Internally, the house remains substantially intact, with original timber wall panelling in the public rooms, and decorative leadlight windows throughout. Extensive views are obtained from the dining and living rooms on the eastern side of the house.

At the southern end of the block is a garage, accessed off Kingsford Smith Drive. This building is similarly designed with a Spanish Mission feel, with its roughcast rendered exterior walls and Cordova tiled roof. The grounds also contain stone terracing (which may be remnants of the Braeside garden); concrete paving and stairs, including access to the stairs at 25 Hillside Crescent; and a private air-raid shelter of concrete construction at the northern end of the block, erected during the Second World War. This structure has been rendered to resemble the finish to the house.

The concrete stairs at 25 Hillside Crescent which lead to Kingsford Smith Drive are included in the heritage register boundary, having been used as an alternative means of access to El Nido for over 70 years. The top of these stairs has been extended onto the El Nido property to facilitate this use, and there are two landings further down the slope which permit access from 19 Hillside Crescent.

== Heritage listing ==
El Nido was listed on the Queensland Heritage Register on 28 February 2003 having satisfied the following criteria.

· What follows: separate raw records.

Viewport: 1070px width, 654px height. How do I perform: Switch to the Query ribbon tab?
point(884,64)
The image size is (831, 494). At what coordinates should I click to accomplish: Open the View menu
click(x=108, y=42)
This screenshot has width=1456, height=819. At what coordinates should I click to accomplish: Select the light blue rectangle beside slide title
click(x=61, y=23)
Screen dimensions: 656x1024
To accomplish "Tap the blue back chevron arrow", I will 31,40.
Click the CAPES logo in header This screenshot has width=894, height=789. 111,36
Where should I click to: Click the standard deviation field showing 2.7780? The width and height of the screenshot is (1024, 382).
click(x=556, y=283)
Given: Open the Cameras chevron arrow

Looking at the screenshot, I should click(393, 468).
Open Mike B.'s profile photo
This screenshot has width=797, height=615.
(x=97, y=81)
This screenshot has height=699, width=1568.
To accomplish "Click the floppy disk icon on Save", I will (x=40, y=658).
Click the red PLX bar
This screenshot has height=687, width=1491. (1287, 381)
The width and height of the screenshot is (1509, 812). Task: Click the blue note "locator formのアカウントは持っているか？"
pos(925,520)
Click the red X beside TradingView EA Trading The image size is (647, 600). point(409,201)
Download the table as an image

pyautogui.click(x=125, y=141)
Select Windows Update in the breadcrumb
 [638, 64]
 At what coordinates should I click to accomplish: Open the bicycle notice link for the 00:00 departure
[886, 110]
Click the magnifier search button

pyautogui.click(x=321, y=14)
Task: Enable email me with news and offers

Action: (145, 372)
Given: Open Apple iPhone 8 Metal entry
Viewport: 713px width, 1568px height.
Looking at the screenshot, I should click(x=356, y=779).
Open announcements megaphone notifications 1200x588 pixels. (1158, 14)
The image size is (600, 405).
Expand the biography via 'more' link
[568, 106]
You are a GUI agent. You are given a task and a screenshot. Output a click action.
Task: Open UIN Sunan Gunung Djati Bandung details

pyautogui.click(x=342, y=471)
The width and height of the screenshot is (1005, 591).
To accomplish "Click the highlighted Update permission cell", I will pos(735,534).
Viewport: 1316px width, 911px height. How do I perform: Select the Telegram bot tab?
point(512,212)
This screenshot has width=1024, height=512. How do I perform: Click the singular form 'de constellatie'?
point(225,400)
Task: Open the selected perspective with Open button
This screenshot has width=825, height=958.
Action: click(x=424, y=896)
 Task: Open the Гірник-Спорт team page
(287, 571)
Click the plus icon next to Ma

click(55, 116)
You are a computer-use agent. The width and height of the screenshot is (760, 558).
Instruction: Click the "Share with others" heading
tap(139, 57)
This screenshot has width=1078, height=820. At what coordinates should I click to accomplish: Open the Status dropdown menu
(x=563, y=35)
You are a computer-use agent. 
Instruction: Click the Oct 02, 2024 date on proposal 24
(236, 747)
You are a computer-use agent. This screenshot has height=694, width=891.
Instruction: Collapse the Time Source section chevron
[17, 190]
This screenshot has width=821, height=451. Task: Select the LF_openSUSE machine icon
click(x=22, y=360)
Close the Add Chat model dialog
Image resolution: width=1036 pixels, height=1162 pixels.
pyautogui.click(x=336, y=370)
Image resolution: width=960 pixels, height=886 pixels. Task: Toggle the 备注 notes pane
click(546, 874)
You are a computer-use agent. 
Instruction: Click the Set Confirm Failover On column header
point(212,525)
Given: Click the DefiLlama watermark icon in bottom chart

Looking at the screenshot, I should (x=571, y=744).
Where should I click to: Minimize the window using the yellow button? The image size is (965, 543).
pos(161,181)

The place is important in demonstrating the evolution or pattern of Queensland's history.

El Nido, erected in 1928, was an important and expensive house of its era, which remains important in illustrating the pattern of Brisbane suburban infill in the 1920s and 1930s, when the large suburban estates of the 1880s and 1890s were subdivided for closer density middle class housing. The extent of this infill was not rivalled until the late 20th century. The house is illustrative of the new trend toward brick construction for Brisbane's more expensive homes, a reflection of a booming economy. Its design is credited with being instrumental in popularising Spanish Mission residences in Brisbane in the interwar period, and reputedly its construction introduced the Cordova tile to Brisbane. The grounds retain the original garage, a private Second World War air-raid shelter, and early terracing. Included in the heritage register boundary is an early set of steps located on the adjacent block to the eastern of El Nido. These steps, which lead to Kingsford Smith Drive, were associated with the c. 1880 suburban villa known as Braeside, and have been shared by the residents of 19 and 25 Hillside Crescent since the late 1920s.

The place is important in demonstrating the principal characteristics of a particular class of cultural places.

El Nido is one of the earliest and best conceived of the interwar Spanish Mission style houses erected in Brisbane, important in illustrating the principal characteristics of its type: a substantial, decorative, middle-class residence designed in the Spanish Mission style to take advantage of a steeply sloping block with extensive views across Brisbane and along the Brisbane River.

The place is important because of its aesthetic significance.

Situated prominently along a major arterial road, the building was designed to be viewed and to impress. Building and grounds retain strong aesthetic value, and are significant for their landmark quality.